─── Page text ───

However, because the ideal focal point does not exist, we took the diffraction effect into account and derived the intensity distribution. According to a study by Born et al. [27,28], the normalized complex amplitude U at the image plane can be obtained using:

\begin{array}{l} U (v, u) = \frac{2 π b^{2}}{λ^{2} s l} \int \begin{matrix} 1 \\ 0 \end{matrix} P (ρ) J_{0} (v ρ)exp(- \frac{j u ρ^{2}}{2}) ρ d ρ \\ v = 2 π r NA / λ, \\ u = 2 π z {NA}^{2} / λ \end{array}

where P(ρ) is the transmission function of the pupil, ρ is the normalized radius of the pupil, J₀ is the zero-order Bessel function, NA is the numerical aperture of the lens, v and u correspond to the radial coordinate r and the axial distance z between the image plane and focal plane (in Fig. 1).

In this paper, P(ρ) for the SBF can be expressed as:

P (ρ) = {\begin{matrix} 0, 0 \leq ρ \leq R_{a} \\ 1, R_{a} < ρ \leq 1 \end{matrix},

where R_a is the ratio of a/b.

─── Data block ───

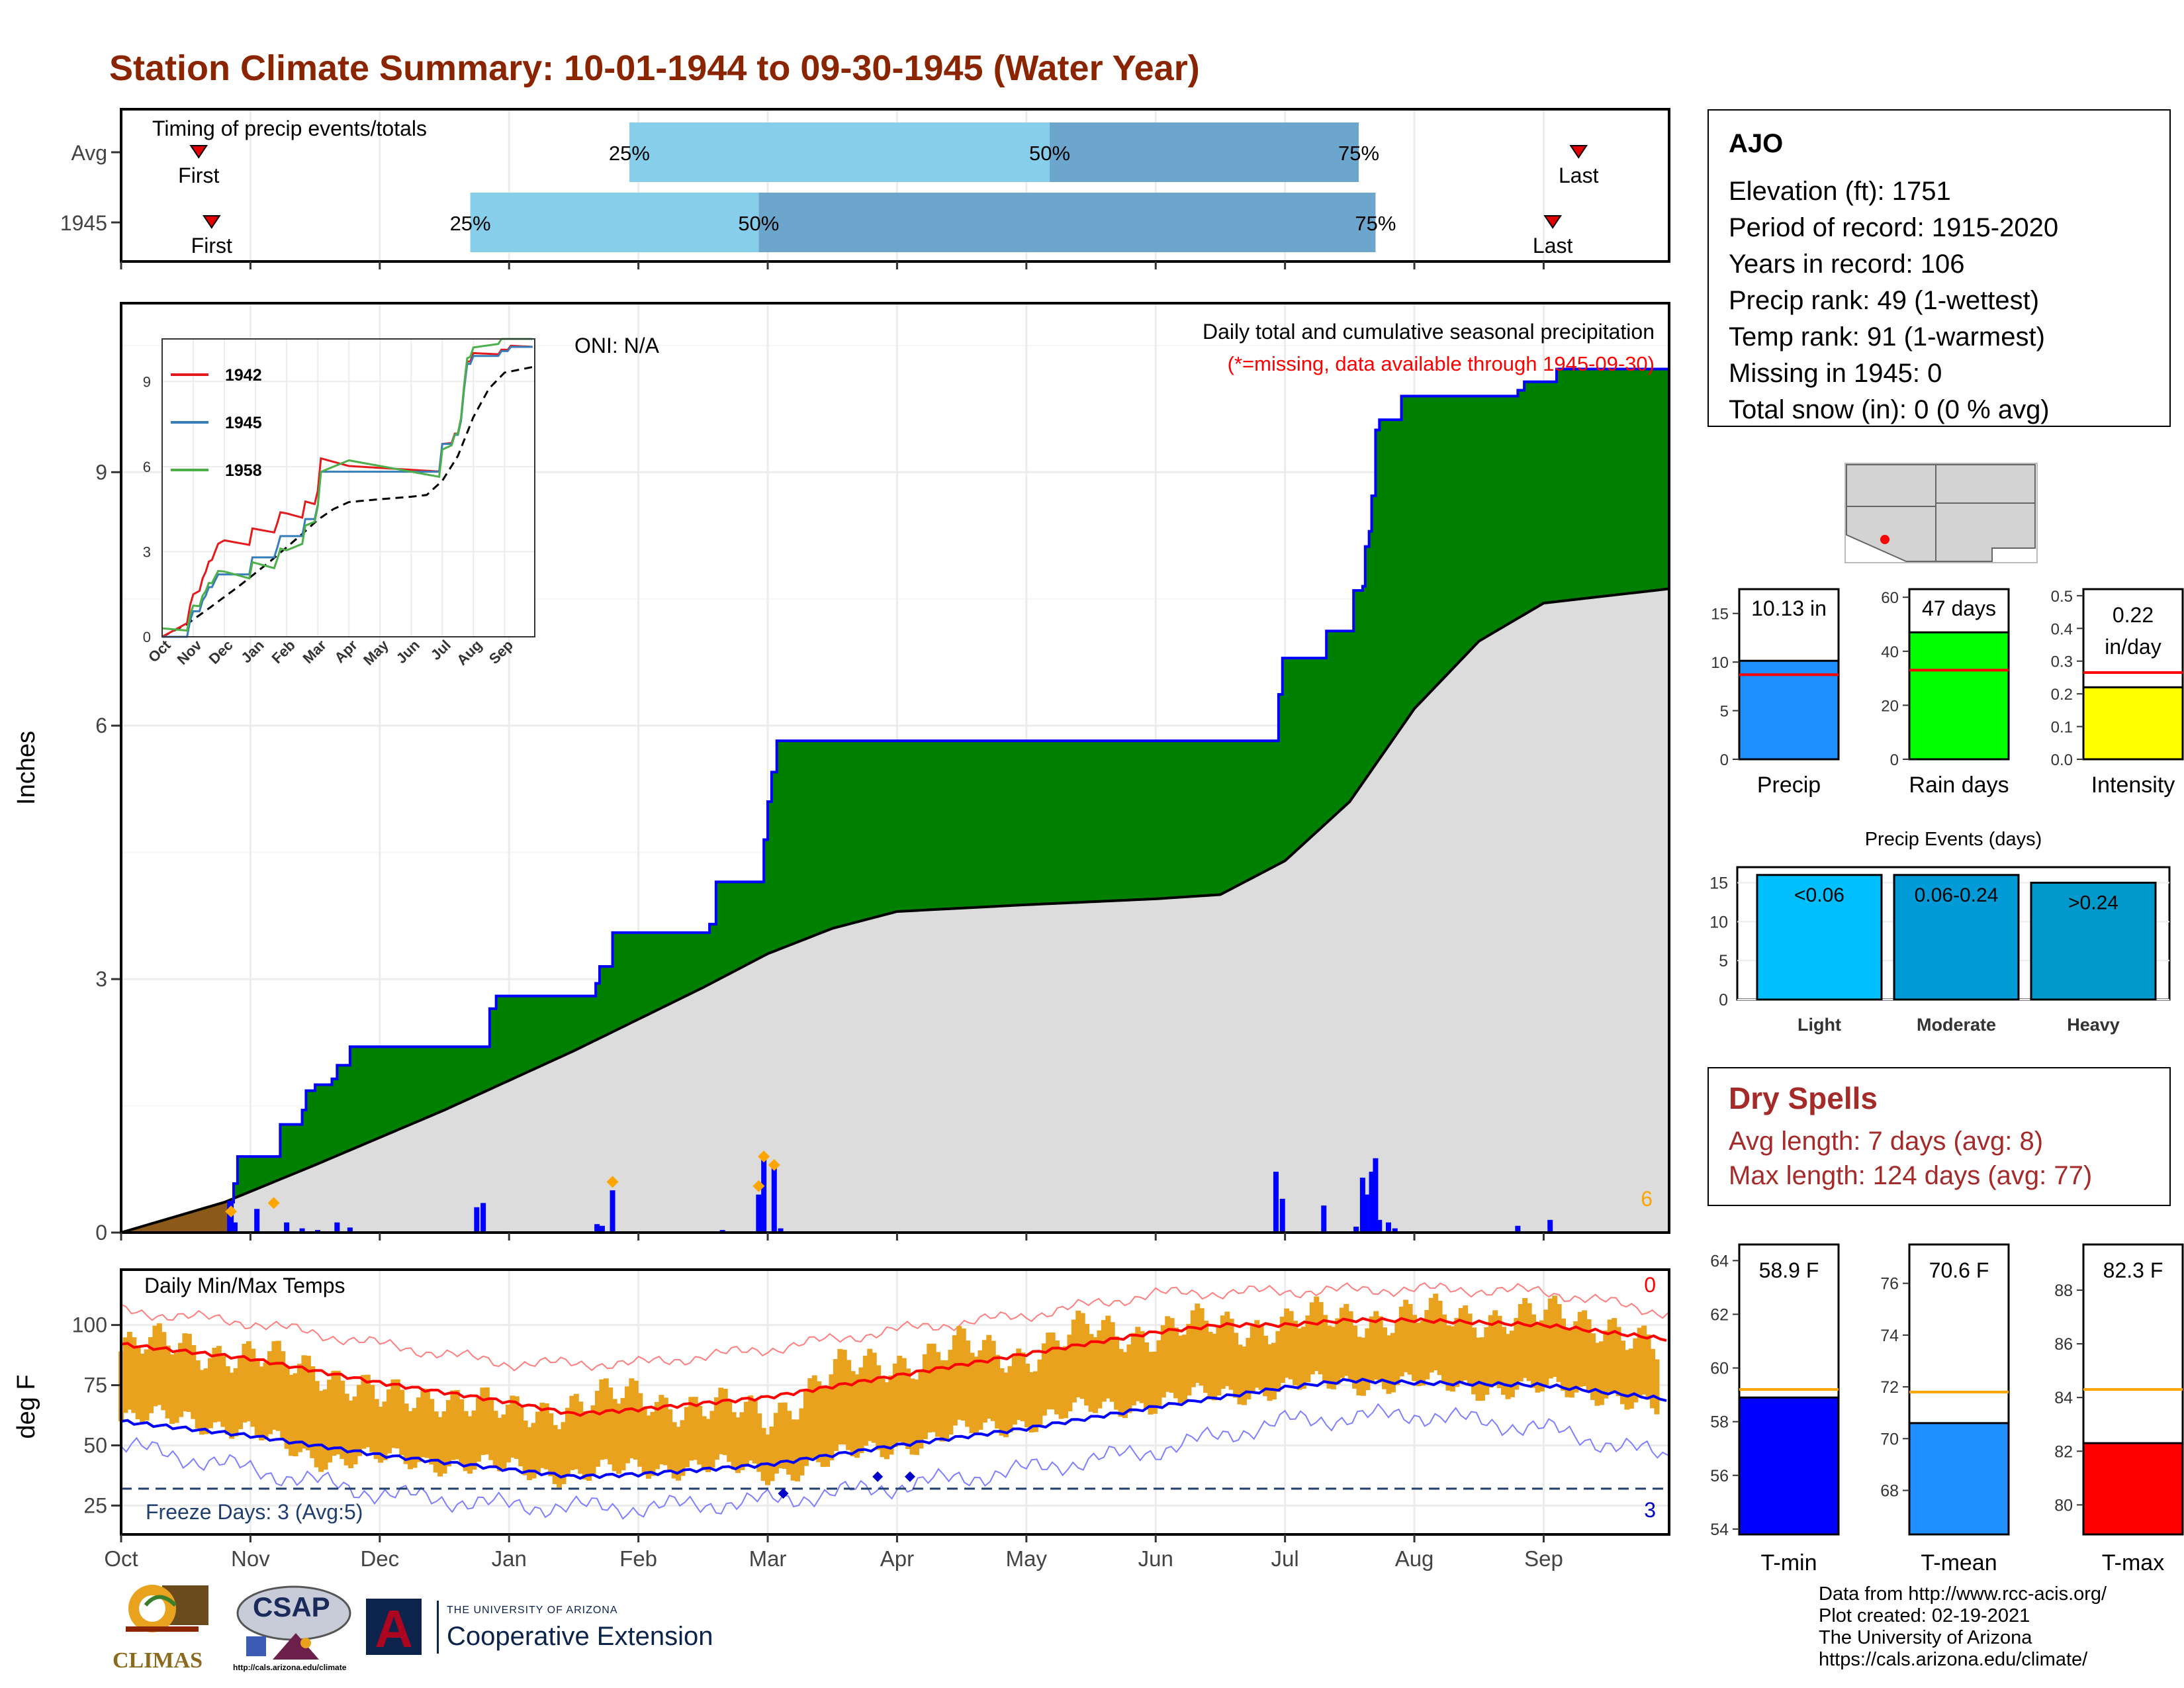 This screenshot has width=2184, height=1688. Describe the element at coordinates (232, 1212) in the screenshot. I see `precip-trace-marker` at that location.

───

### Work required
According to the diffraction excerpt, what does the symbol J₀ represent? The listing is not required for what follows.

### Exercise response
J₀ is the zero-order Bessel function.